Giuseppe Minaudo

Personal information
- Date of birth: 22 March 1967 (age 57)
- Place of birth: Mazara del Vallo, Italy
- Height: 1.72 m (5 ft 7+1⁄2 in)
- Position(s): Midfielder

Youth career
- Internazionale

Senior career*
- Years: Team / Apps / (Gls)
- 1985–1988: Internazionale / 25 / (3)
- 1988–1989: Udinese / 33 / (3)
- 1989–1991: Ancona / 58 / (1)
- 1991–1995: Atalanta / 88 / (2)
- 1994–1995: → Piacenza (loan) / 21 / (0)
- 1995–1996: Torino / 13 / (0)
- 1996–1997: Fidelis Andria / 17 / (0)
- 1997–1998: Cremonese / 26 / (0)
- 1998–1999: Juve Stabia / 23 / (0)
- 1999–2000: Novara / 28 / (0)
- 2000–2001: Vigor Senigallia / ? / (?)
- 2001–2003: Ghisalbese / 36 / (4)

= Giuseppe Minaudo =

Italian footballer

Giuseppe Minaudo (born 22 March 1967 in Mazara del Vallo) is an Italian former association footballer who played as a midfielder.

==Career==
Minaudo started his career with F.C. Internazionale Milano, and gained national popularity after he came on the pitch from the bench to score the winning goal in the Derby della Madonnina against A.C. Milan on April 6, 1986; Minaudo was aged 19, and was still part of the Primavera under-19 time at the time, thus making him a character today still popular among Inter fans.

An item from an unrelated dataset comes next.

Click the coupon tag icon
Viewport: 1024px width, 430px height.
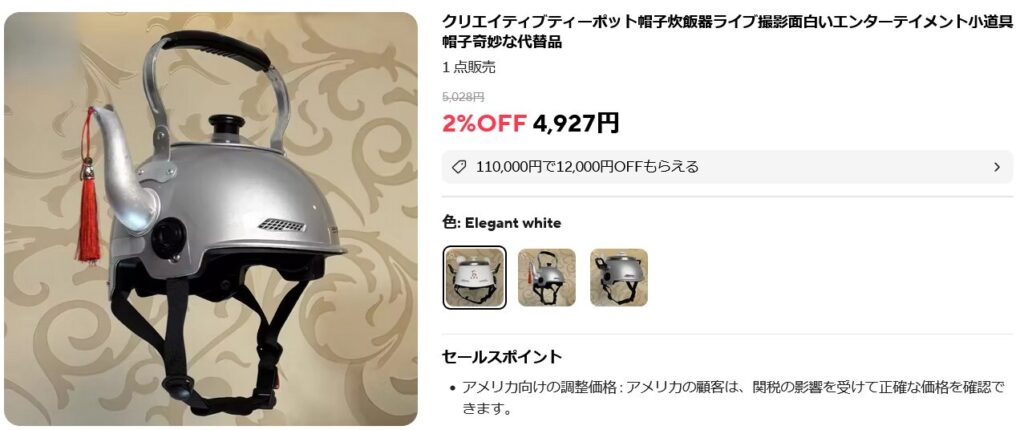tap(459, 167)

Before to leave Internazionale in 1988, he played a total forty games with the nerazzurri, scoring three times. Since then, he played mostly at Serie A and Serie B level with teams such as Udinese, Ancona, Atalanta and Torino (the latter being his last team in the Italian top flight). In 1996, he moved down to the third tier, with Fidelis Andria, and then spent four more seasons at Serie C1 and Serie C2 level. He retired in 2003 with amateur side Ghisalbese.